Boosted had a great idea, and I did that as well. I bought a KC-Jet a few years back, and I tuned my own stuff until it was as good as the KC, then I knew I was getting somewhere.

The best thing you can do if you show up at Bobs race is to hand your car to a known good racer and ask them what it needs. They should be able help, if not, borrow better my man!  We've all been there!


----------



## Dyno (Jan 26, 2009)

Since I don't have a KC Jet right now, I've been using my next best thing. I have a few cars that I ran alongside the ECHORR cars at the show during practice, and know how they stacked up. I had an NOS Aurora Tuff ones with AJs that was neck and neck on the straights and an AW Thunderjet 500 that was WAY faster than the class legal cars.
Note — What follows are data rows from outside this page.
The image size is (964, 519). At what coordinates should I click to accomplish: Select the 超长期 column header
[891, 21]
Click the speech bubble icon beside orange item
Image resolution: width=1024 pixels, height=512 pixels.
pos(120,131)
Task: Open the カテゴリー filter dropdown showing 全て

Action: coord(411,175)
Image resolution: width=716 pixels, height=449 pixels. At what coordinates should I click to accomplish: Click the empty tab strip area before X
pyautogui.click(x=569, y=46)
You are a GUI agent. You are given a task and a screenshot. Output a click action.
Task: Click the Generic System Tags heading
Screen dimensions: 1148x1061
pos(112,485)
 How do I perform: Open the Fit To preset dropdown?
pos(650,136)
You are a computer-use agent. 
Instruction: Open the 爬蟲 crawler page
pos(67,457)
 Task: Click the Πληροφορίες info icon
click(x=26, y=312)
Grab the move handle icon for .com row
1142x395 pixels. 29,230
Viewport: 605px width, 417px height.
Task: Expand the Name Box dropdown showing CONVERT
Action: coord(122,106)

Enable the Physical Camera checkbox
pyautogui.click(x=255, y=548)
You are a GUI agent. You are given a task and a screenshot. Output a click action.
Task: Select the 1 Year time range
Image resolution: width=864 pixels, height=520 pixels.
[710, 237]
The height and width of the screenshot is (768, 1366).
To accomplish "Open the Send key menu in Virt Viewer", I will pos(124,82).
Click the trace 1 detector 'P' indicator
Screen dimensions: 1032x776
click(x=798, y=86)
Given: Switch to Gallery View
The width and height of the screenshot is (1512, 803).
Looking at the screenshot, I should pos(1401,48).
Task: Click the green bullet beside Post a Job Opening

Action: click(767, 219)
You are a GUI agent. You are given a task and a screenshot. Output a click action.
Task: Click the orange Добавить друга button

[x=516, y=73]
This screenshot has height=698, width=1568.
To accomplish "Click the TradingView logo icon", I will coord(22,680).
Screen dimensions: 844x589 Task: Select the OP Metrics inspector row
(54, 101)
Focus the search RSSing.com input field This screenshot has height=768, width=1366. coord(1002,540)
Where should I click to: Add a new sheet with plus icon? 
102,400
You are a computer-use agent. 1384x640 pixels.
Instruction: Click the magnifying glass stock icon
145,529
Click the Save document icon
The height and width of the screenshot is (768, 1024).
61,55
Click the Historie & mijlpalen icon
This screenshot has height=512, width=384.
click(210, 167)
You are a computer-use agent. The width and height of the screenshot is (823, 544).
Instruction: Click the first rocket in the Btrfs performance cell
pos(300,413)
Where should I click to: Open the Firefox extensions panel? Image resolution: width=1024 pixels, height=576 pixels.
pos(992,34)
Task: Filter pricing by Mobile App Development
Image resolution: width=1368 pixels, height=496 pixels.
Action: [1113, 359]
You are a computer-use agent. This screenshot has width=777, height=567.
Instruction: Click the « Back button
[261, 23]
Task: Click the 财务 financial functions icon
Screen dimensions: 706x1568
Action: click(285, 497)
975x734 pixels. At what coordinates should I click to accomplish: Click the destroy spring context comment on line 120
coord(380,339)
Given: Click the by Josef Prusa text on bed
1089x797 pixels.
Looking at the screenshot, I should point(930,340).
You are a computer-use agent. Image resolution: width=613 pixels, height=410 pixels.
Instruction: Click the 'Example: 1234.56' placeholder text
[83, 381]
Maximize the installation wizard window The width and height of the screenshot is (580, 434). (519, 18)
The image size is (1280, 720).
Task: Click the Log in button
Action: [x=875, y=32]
So for know I'm trying to get in the middle of those two cars hp wise.


----------



## slotking (May 27, 2008)

the the dyno is to test 1 car vs itself! not to compare cars!
this is from -t-jets to magnet cars.

torque vs top end can make a big difference!
I have arms that do spin up high but lack punch and you can see it on the track. and arms that are mid range that provide punch and let blast out of the hole so lap times are higher than the high top end cars!

lastly on a t-jet! shoes, shoes shoes is so key


----------